Here goes: In spite of the important and rapid steps toward better race relations in the larger society, the African parent is still faced with the responsibility of providing his children with basic foundations of a healthy personality. It is difficult for these children to feel that they are of value unless they are given such indications within the intimate family unit. African children need special assurance that their parents love them and want them. These children need to know that this love is unconditional – that they are loved because they are human beings worthy of love and respect from other human beings. Paradoxically, the social forces that necessitate this relationship in the African family may interfere with the ability of these parents, particularly of the working classes, to express warmth, love, and acceptance for their children – for the African parent is himself the product of racial pressures and frustrations. It is imperative, however, that this cycle be broken. Because it cannot be broken by the child, it must be broken by parents and by larger society.

This encapuslates some of my thought and feeling on the subject as they have to do with love while being black and raising children. In my view this is one of the best statements of how one learns to love as an African person. It may be true for persons of other races, nationalities and colours too, I don’t know. The paragraph is not mine though. I have taken it word for word from Kenneth Clarke’s ‘From Prejudice and Your Child’. The book was published in 1955. All I have done, with apologies to Clarke and his followers, is substitute African for Negro. To be sure, not knowing the politics of African American self-identities from inside, I have always been attracted to the sound of the word Negro. Negro! It has such power and sass. But you have to learn to feel Negroes before you love the word Negro. That sounds like corner-shop sophistry: feel Negroes before love Negro. I mean you have to learn what it means to be black before you understand the power and intimacy attached to words like Negro, black, African. I find that whenever I am assured of and comfortable with another person’s politics and closeness to me, I once in a while call him or her ‘Negro’ (never Negress). ‘Negro, that’s beautiful’, I might say. One person is growing up knowing himself called Negro is a certain 4-year old who will soon ask me, ‘Daddy, what does Negro mean?’ It will be soon, because I think the time is near to let him know why he is black.

Actually, the boy has mentioned at least three times already that he is black while his friend is white. He also says while he and his father are black – ‘look at our arms’ – his mother is white. She is not happy about being called white. This started a few months before he turned 4. I had been waiting. I know from research on racial identity development that race, colour or ethnic consciousness develops as early as age 3. I had prepared and asked friends living in formerly whites-only neighbourhoods and who had children attending previously whites-only schools when they had decided to tell their kids they were black. I received some very interesting answer. The best was from a close friend who said. ‘I didn’t. Whites let her know.’

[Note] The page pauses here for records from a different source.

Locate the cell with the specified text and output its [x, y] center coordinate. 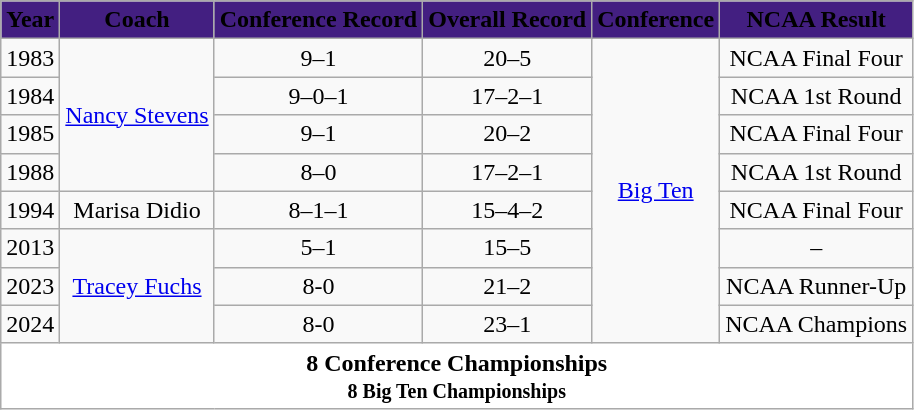
8–1–1 [318, 210]
1984 [30, 96]
Year [30, 20]
5–1 [318, 248]
2024 [30, 324]
NCAA Result [816, 20]
1985 [30, 134]
2023 [30, 286]
Nancy Stevens [137, 115]
Marisa Didio [137, 210]
1983 [30, 58]
Big Ten [656, 191]
8–0 [318, 172]
20–5 [508, 58]
20–2 [508, 134]
1994 [30, 210]
23–1 [508, 324]
9–0–1 [318, 96]
NCAA Champions [816, 324]
Conference [656, 20]
Overall Record [508, 20]
NCAA Runner-Up [816, 286]
8 Conference Championships 8 Big Ten Championships [457, 376]
– [816, 248]
21–2 [508, 286]
15–5 [508, 248]
2013 [30, 248]
Tracey Fuchs [137, 286]
15–4–2 [508, 210]
1988 [30, 172]
Conference Record [318, 20]
Coach [137, 20]
Scan for the cell matching the given text and deliver its [x, y] coordinate at center. 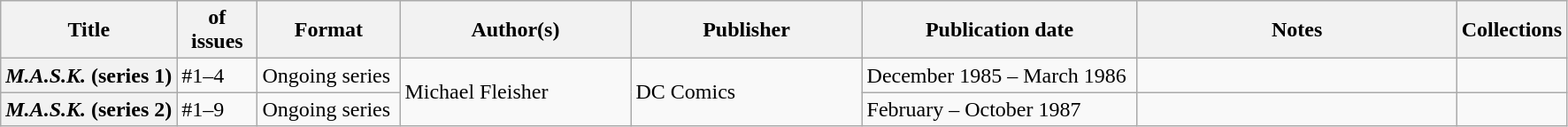
Author(s) [515, 30]
DC Comics [747, 92]
of issues [218, 30]
December 1985 – March 1986 [1000, 75]
M.A.S.K. (series 2) [88, 109]
#1–9 [218, 109]
#1–4 [218, 75]
Format [329, 30]
Publication date [1000, 30]
Notes [1297, 30]
Title [88, 30]
Collections [1511, 30]
M.A.S.K. (series 1) [88, 75]
February – October 1987 [1000, 109]
Michael Fleisher [515, 92]
Publisher [747, 30]
Determine the (X, Y) coordinate at the center of the cell enclosing the given text.  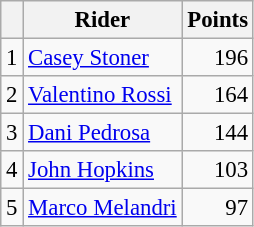
Marco Melandri (102, 208)
5 (12, 208)
4 (12, 170)
144 (218, 133)
97 (218, 208)
1 (12, 58)
2 (12, 95)
Valentino Rossi (102, 95)
164 (218, 95)
196 (218, 58)
3 (12, 133)
Casey Stoner (102, 58)
103 (218, 170)
Rider (102, 20)
Points (218, 20)
Dani Pedrosa (102, 133)
John Hopkins (102, 170)
Output the (x, y) coordinate of the center of the cell containing the given text.  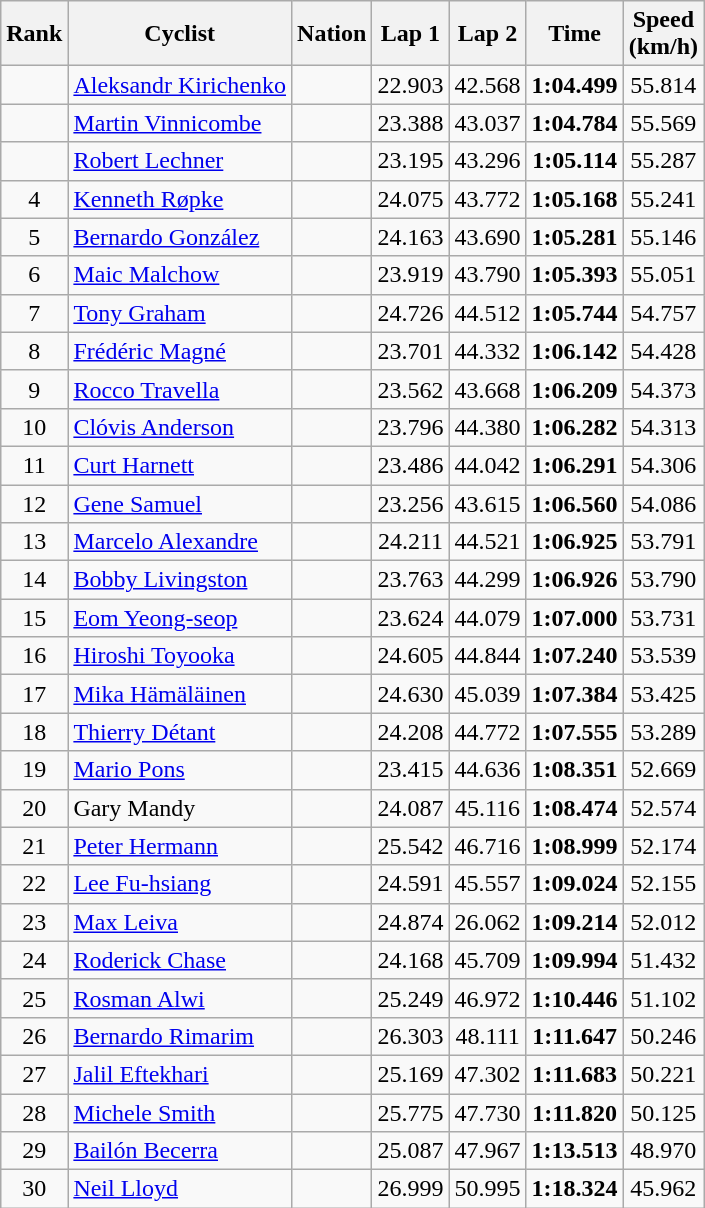
45.557 (488, 884)
43.790 (488, 275)
25 (34, 998)
23.763 (410, 580)
23.562 (410, 389)
54.757 (663, 313)
22 (34, 884)
24 (34, 960)
1:05.114 (574, 161)
10 (34, 427)
Aleksandr Kirichenko (180, 85)
Nation (332, 34)
54.313 (663, 427)
Lap 1 (410, 34)
1:08.351 (574, 770)
52.012 (663, 922)
1:06.282 (574, 427)
54.306 (663, 465)
1:07.240 (574, 656)
6 (34, 275)
47.302 (488, 1074)
43.668 (488, 389)
1:11.820 (574, 1113)
44.512 (488, 313)
Peter Hermann (180, 846)
50.125 (663, 1113)
Mika Hämäläinen (180, 694)
54.428 (663, 351)
Marcelo Alexandre (180, 542)
48.970 (663, 1151)
52.155 (663, 884)
Bailón Becerra (180, 1151)
55.051 (663, 275)
1:06.142 (574, 351)
27 (34, 1074)
12 (34, 503)
53.425 (663, 694)
8 (34, 351)
25.087 (410, 1151)
1:05.281 (574, 237)
50.246 (663, 1036)
Roderick Chase (180, 960)
43.772 (488, 199)
1:04.784 (574, 123)
23.388 (410, 123)
26 (34, 1036)
1:04.499 (574, 85)
Gene Samuel (180, 503)
1:10.446 (574, 998)
48.111 (488, 1036)
21 (34, 846)
Max Leiva (180, 922)
26.999 (410, 1189)
1:06.560 (574, 503)
1:07.555 (574, 732)
46.972 (488, 998)
45.039 (488, 694)
4 (34, 199)
1:11.647 (574, 1036)
1:08.474 (574, 808)
23.919 (410, 275)
25.542 (410, 846)
Mario Pons (180, 770)
43.690 (488, 237)
1:13.513 (574, 1151)
13 (34, 542)
53.289 (663, 732)
26.303 (410, 1036)
1:11.683 (574, 1074)
Martin Vinnicombe (180, 123)
1:05.393 (574, 275)
23 (34, 922)
44.332 (488, 351)
53.539 (663, 656)
24.168 (410, 960)
45.116 (488, 808)
51.102 (663, 998)
53.790 (663, 580)
1:09.994 (574, 960)
20 (34, 808)
1:06.209 (574, 389)
51.432 (663, 960)
Cyclist (180, 34)
11 (34, 465)
18 (34, 732)
24.726 (410, 313)
Michele Smith (180, 1113)
1:06.291 (574, 465)
28 (34, 1113)
55.146 (663, 237)
23.701 (410, 351)
23.195 (410, 161)
25.249 (410, 998)
44.380 (488, 427)
24.075 (410, 199)
Robert Lechner (180, 161)
29 (34, 1151)
45.709 (488, 960)
47.967 (488, 1151)
Eom Yeong-seop (180, 618)
24.591 (410, 884)
52.669 (663, 770)
23.486 (410, 465)
5 (34, 237)
Neil Lloyd (180, 1189)
1:05.744 (574, 313)
15 (34, 618)
43.615 (488, 503)
7 (34, 313)
1:09.214 (574, 922)
25.775 (410, 1113)
Rosman Alwi (180, 998)
53.791 (663, 542)
44.042 (488, 465)
1:06.925 (574, 542)
24.208 (410, 732)
Gary Mandy (180, 808)
55.814 (663, 85)
Curt Harnett (180, 465)
24.087 (410, 808)
44.772 (488, 732)
Rocco Travella (180, 389)
Jalil Eftekhari (180, 1074)
47.730 (488, 1113)
24.605 (410, 656)
Frédéric Magné (180, 351)
23.624 (410, 618)
Tony Graham (180, 313)
Maic Malchow (180, 275)
55.287 (663, 161)
53.731 (663, 618)
9 (34, 389)
1:08.999 (574, 846)
22.903 (410, 85)
42.568 (488, 85)
Bernardo González (180, 237)
52.174 (663, 846)
54.373 (663, 389)
Speed(km/h) (663, 34)
Lee Fu-hsiang (180, 884)
Thierry Détant (180, 732)
Clóvis Anderson (180, 427)
19 (34, 770)
Time (574, 34)
24.163 (410, 237)
17 (34, 694)
44.844 (488, 656)
1:06.926 (574, 580)
14 (34, 580)
1:09.024 (574, 884)
25.169 (410, 1074)
23.256 (410, 503)
52.574 (663, 808)
44.636 (488, 770)
45.962 (663, 1189)
50.995 (488, 1189)
55.241 (663, 199)
Rank (34, 34)
1:18.324 (574, 1189)
55.569 (663, 123)
Hiroshi Toyooka (180, 656)
Kenneth Røpke (180, 199)
44.079 (488, 618)
1:05.168 (574, 199)
23.796 (410, 427)
44.521 (488, 542)
43.296 (488, 161)
1:07.000 (574, 618)
Bobby Livingston (180, 580)
Bernardo Rimarim (180, 1036)
43.037 (488, 123)
44.299 (488, 580)
24.630 (410, 694)
24.874 (410, 922)
46.716 (488, 846)
23.415 (410, 770)
54.086 (663, 503)
Lap 2 (488, 34)
24.211 (410, 542)
30 (34, 1189)
50.221 (663, 1074)
1:07.384 (574, 694)
26.062 (488, 922)
16 (34, 656)
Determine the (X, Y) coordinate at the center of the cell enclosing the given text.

But my son seems to use the word in a strange way. It doesn’t seem to have content. Yet I am fascinated by the fact that he chooses the word black over brown, for instance. No matter. That may be reason to let him in on the feared and unknown beauty of black boys and girls like him. For, as for love, I feel we are doing alright. The boy seems to like himself, all of himself, including what he calls his ‘superman cape’, quite a bit. Maybe, if it’s possible for parents to love too much, we are overcooking the Negro. Then again, here, in his family, is his best chance to learn to love. Truth is, we too are relearning something about love.